7 hours ago (storage.googleapis.com)

It says it's been trained from scratch. I wonder if it will have the same undescribable magic that makes me spend an hour every day with 2.5. I really love the results I can get with 2.5 pro. Google eventually limiting aistudio will be a sad day.

Also I really hoped for a 2M+ context. I'm living on the context edge even with 1M.

They scored a 31.1% on ARC AGI 2 which puts them in first place.

Also notable which models they include for comparison: Gemini 2.5 Pro, Claude Sonnet 4.5, and GPT-5.1. That seems like a minor snub against Grok 4 / Grok 4.1.

  • My impression is that Grok is very rarely used in practice outside of a niche of die-hard users, partly because of very different tuning to other models, and partly the related public reputation around it.

    https://firstpagesage.com/reports/top-generative-ai-chatbots... suggests 0.6% of chat use cases, well below the other big names, and I suspect those stats for chat are higher than other scenarios like business usage. Given all that, I can see how Gemini might not be focused on competing with them.

    • well, there are 3 kind of usages for grok: - using grok inside X/Twitter: most people interacts with Grok this way. - using grok on its website: this is really annoying, as you get delayed by cloudflare everytime you access the site. As grok does not provide serious advantage over other services, why bother - you can also use the app, but it is not as convenient as other services.

      it is understandable that grok is not popular.

    • I don’t know anyone who uses Grok, but in my peer group everyone uses 1-2 paid services like Gemini or Clause or ChatGPT. They’re probably not as “extremely online” as I am, so I can’t generalize this thought, but anecdotally my impression has been that Grok is just very “right wing influencer” coded.

  • Grok seems extremely prone to hallucination in my experience. It also constantly asserts certainty on fuzzy topics.

  • About ARC 2:

    I would want to hear more detail about prompts, frameworks, thinking time, etc., but they don't matter too much.

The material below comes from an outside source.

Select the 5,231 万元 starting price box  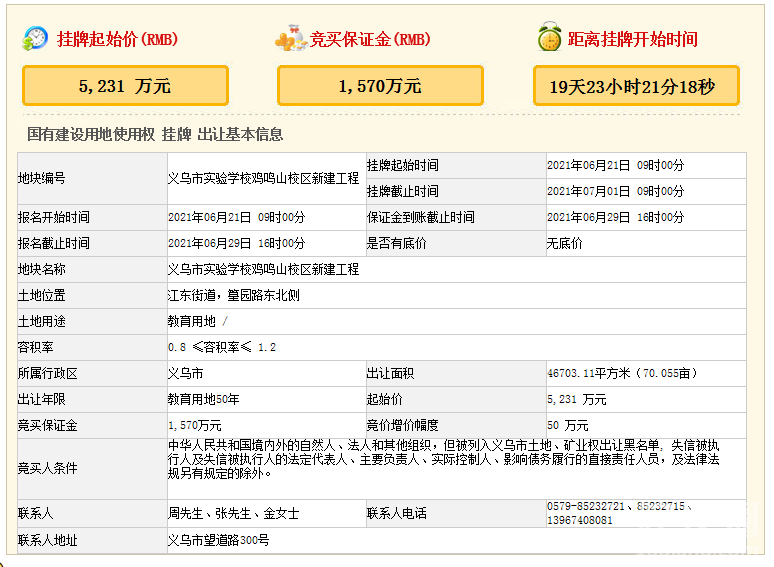click(125, 86)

The main caveat would be that this is probably on the public test set, so could be in pretraining, and there could even be some ARC-focussed post-training - I think we don't know yet and might never know.

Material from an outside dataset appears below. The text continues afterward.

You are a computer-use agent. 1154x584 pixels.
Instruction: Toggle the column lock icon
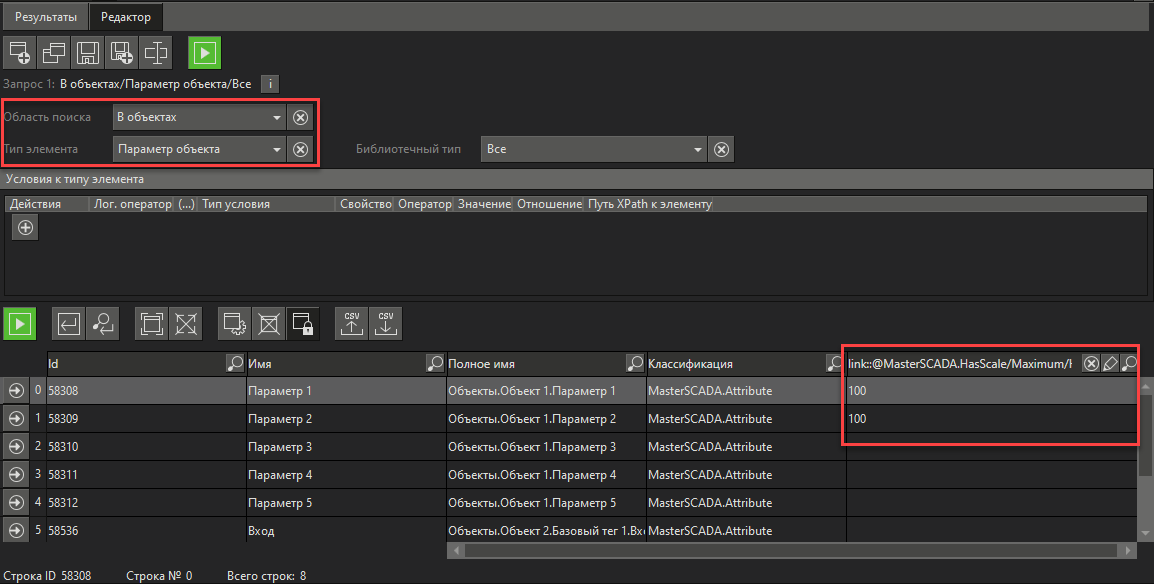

    But for any reasonable setup, if no egregious cheating, that is an amazing score on ARC 2.

> The training dataset also includes: publicly available datasets that are readily downloadable; data obtained by crawlers; licensed data obtained via commercial licensing agreements; user data (i.e., data collected from users of Google products and services to train AI models, along with user interactions with the model) in accordance with Google’s relevant terms of service, privacy policy, service-specific policies, and pursuant to user controls, where appropriate; other datasets that Google acquires or generates in the course of its business operations, or directly from its workforce; and AI-generated synthetic data.

Well don't complain when you are using Gmail and your emails are being trained to develop Gemini.

  • It says "pursuant to user controls, where appropriate". We can now sleep peacefully with the knowledge that Google will give us the tools to disable this where it's not inappropriate.